At which point we loop back to the turn of the millennium and to georgearomero.com.
In his afterword to The Living Dead, Kraus reveals that, when he embarked on the project, he had no idea that Romero had also left an earlier novel unfinished. Only when reading the comments section on an article about the posthumous collaboration did Kraus happen upon a brief reference to The Death of Death, a project which had been almost totally forgotten – and, given its subscription-based digital distribution, was no longer available to the public.
It was Romero’s widow, Suzanne Desrocher-Romero, who finally provided Kraus with The Death of Death‘s two chapters in PDF form. These, along with “Outpost #5”, he was able to incorporate into The Living Dead. Kraus rejected certain elements from the aborted novel, however, and his afterword gives us a glimpse of the lurid, pulpish saga that Romero had apparently envisioned circa 2000:
While the Death of Death pages lacked the structure of The Living Dead pages, they were brasher and darker. Some of it had no place inside The Living Dead, no matter how much I adored them. (Case in point: a bonkers sequence in which a woman is rescued from ritual genital mutilation only for her rescuer to crash their getaway jeep and be thrown into a river, whereupon he turns zombie and starts after her, only to be suddenly ripped apart by hippopotamuses.)
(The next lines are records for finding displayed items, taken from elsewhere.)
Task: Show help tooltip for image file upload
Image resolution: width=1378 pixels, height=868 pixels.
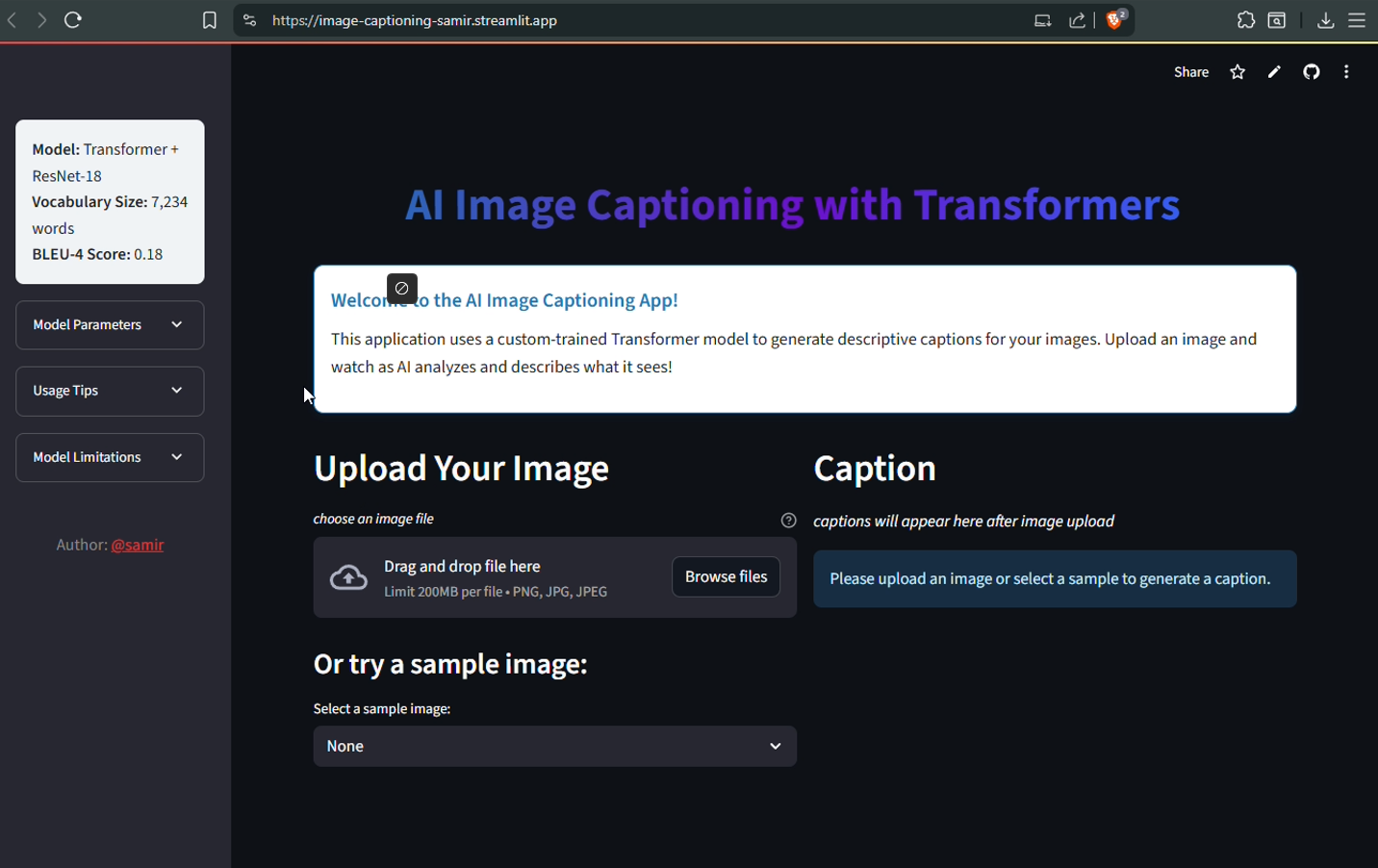Action: click(x=788, y=521)

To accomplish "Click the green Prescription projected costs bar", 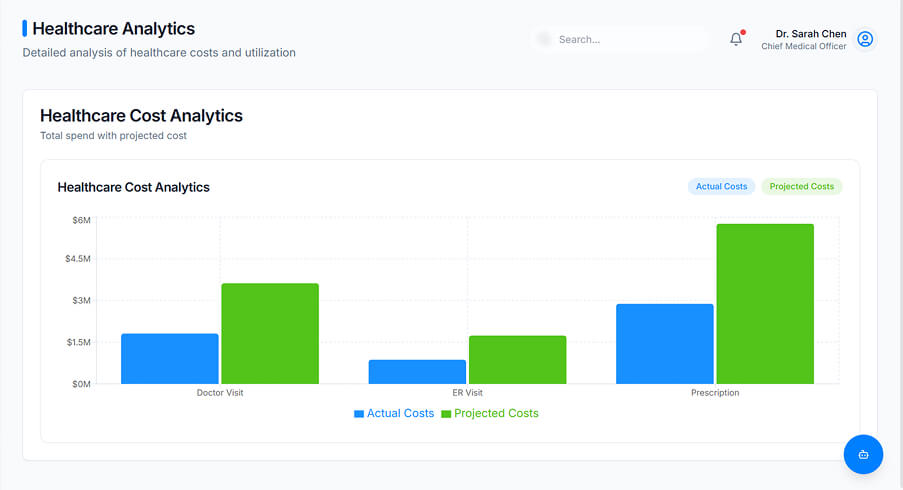I will pyautogui.click(x=765, y=303).
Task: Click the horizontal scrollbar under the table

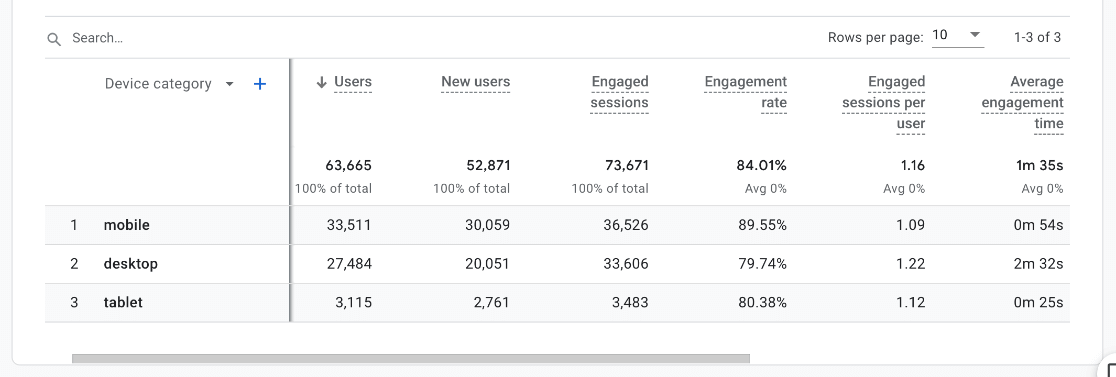Action: [x=411, y=359]
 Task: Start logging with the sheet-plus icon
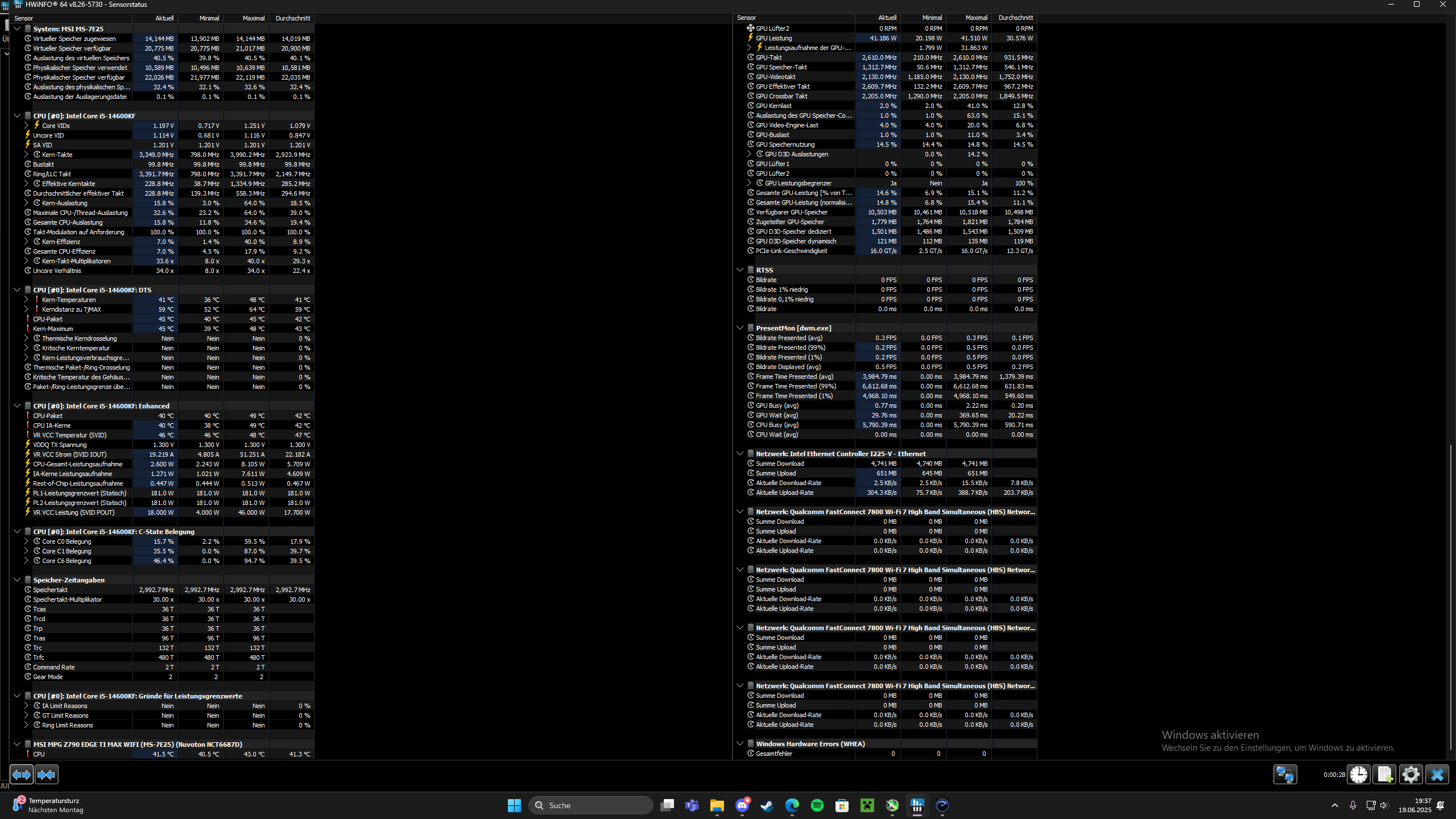click(1385, 774)
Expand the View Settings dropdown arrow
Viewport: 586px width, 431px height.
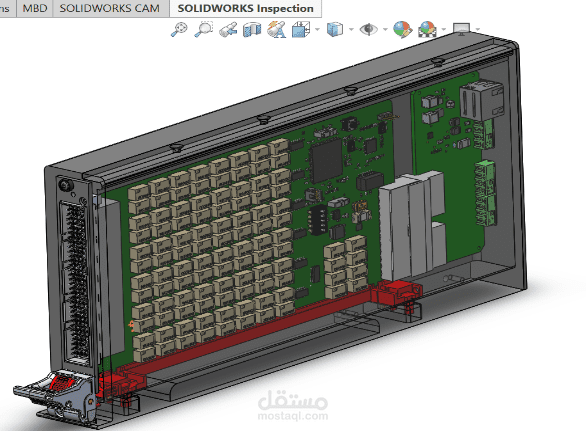click(x=478, y=29)
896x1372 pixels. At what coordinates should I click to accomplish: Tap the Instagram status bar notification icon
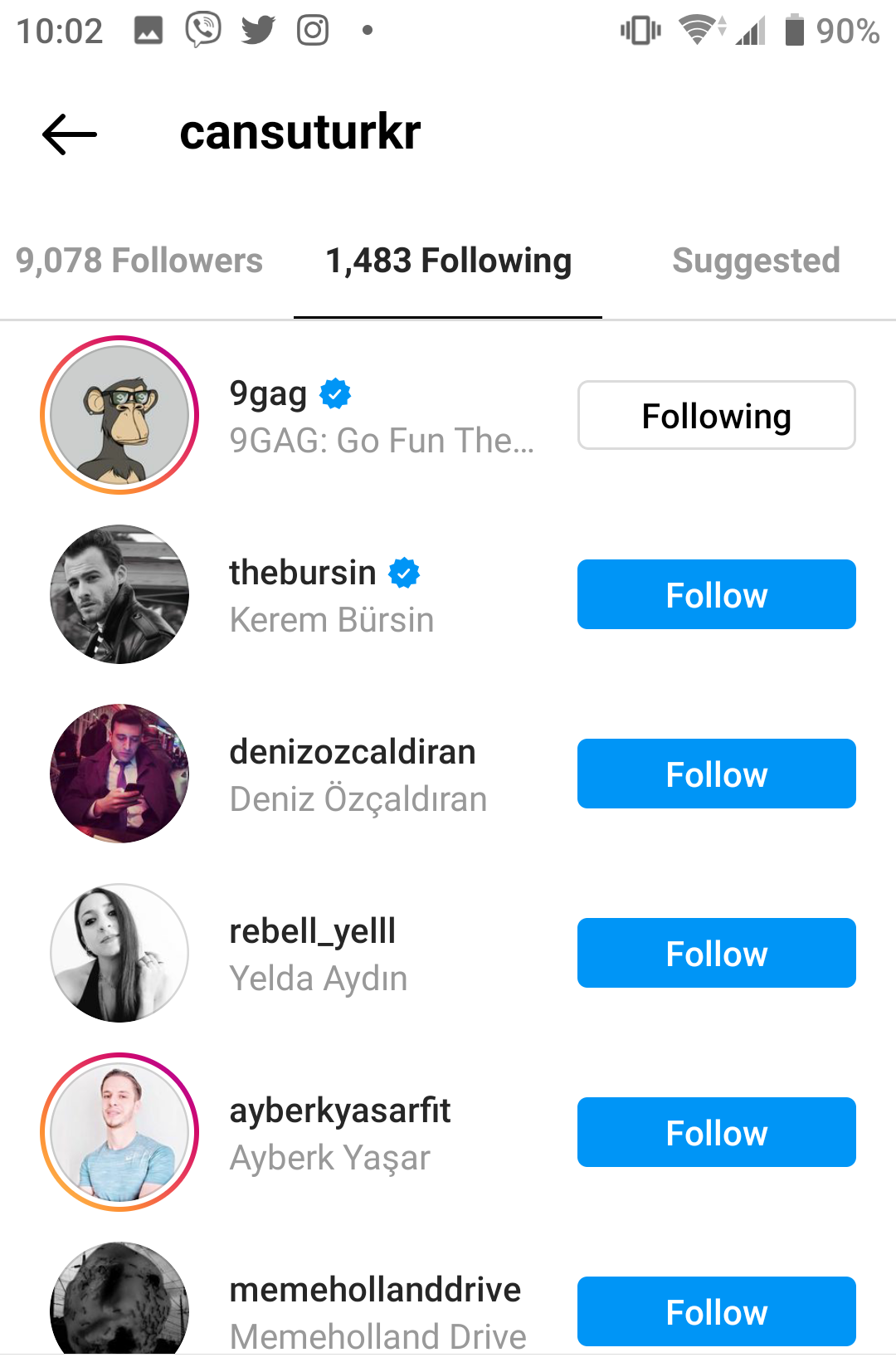[x=313, y=31]
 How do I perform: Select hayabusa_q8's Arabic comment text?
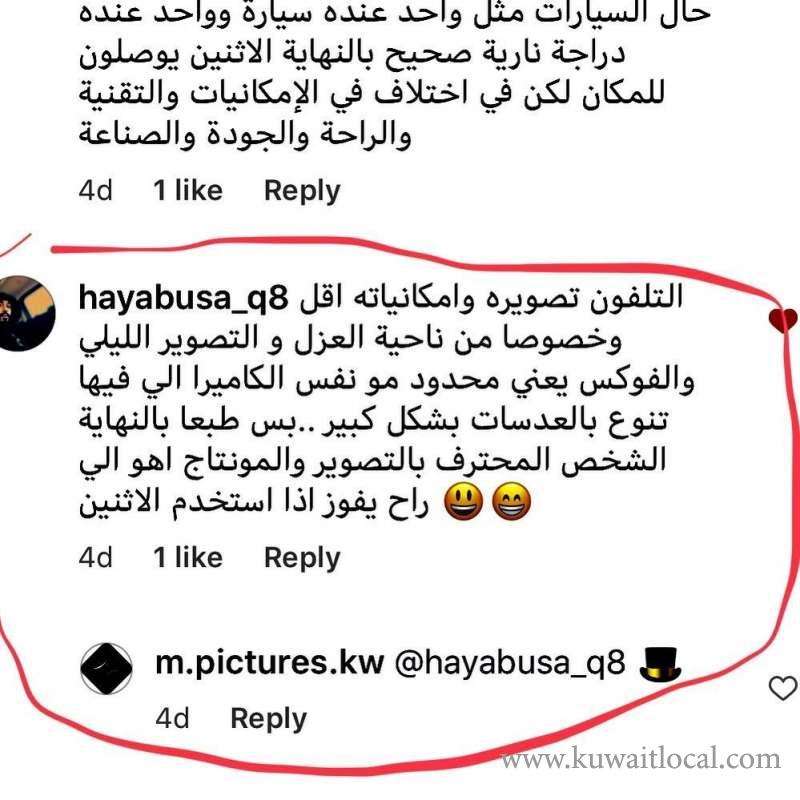tap(387, 401)
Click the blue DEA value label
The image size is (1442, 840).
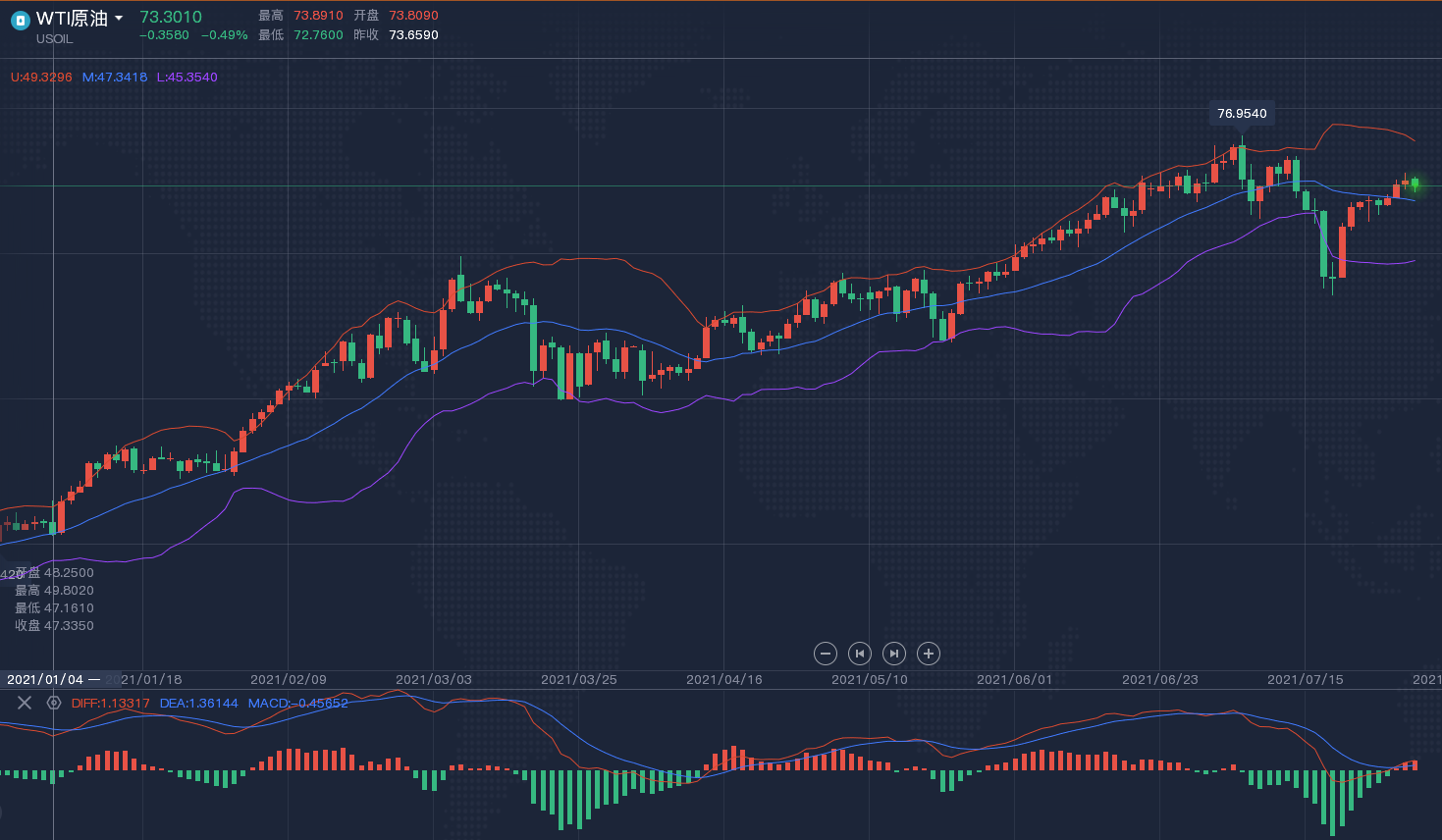point(198,704)
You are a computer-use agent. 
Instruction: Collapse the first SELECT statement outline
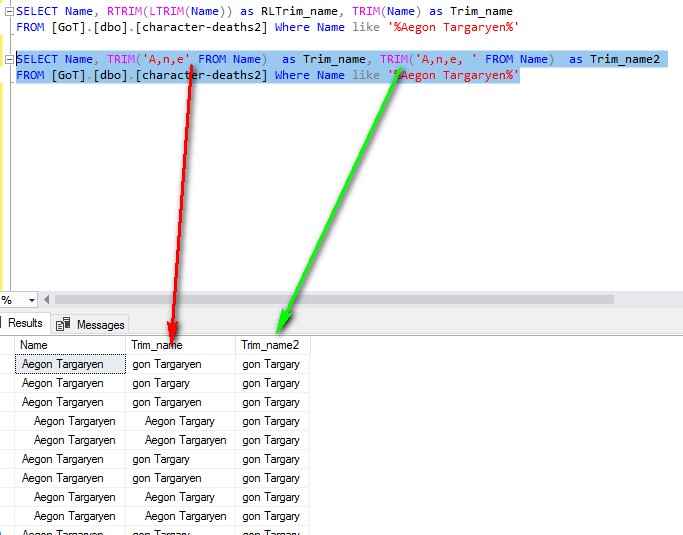8,12
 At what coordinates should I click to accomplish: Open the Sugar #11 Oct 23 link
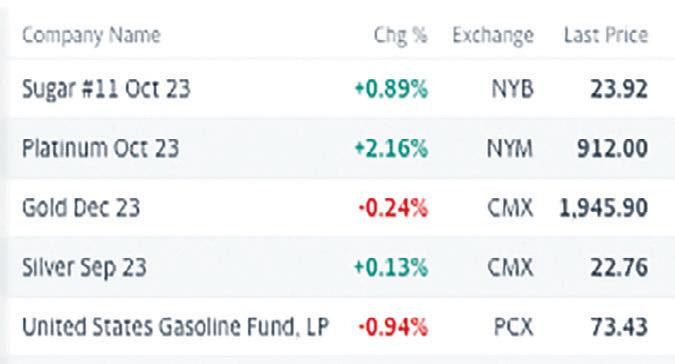coord(106,89)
It has to be said that this description recalls Lucio Fulci’s work on Zombi 2, with that memorable shark-versus-zombie-versus-topless woman sequence, at least as much as it does anything in the Romero canon.
As for the demise of georgearomero.com, and the director’s loss of interest in his online projects, Kraus has still more light to shed:
Around 2000, there was a feeling the independent film world was on the brink of a paradigm shift that would allow directors to bring their work directly to the people. It didn’t happen, for lots of reasons. [Romero’s manager] Chris Roe recounted to me how the site’s chat rooms got nasty – of course they did – and George pulled the plug. It was one more heartbreak: his hopes lifted by a new democratic ideal only to see it ruined b familiar, ugly behaviors. Exactly the sort of thing he made movies about.
The Wild West of the Web is different from the cowboy films on screen. When the good guy rides into the sunset, the bad guys are free to take over the town.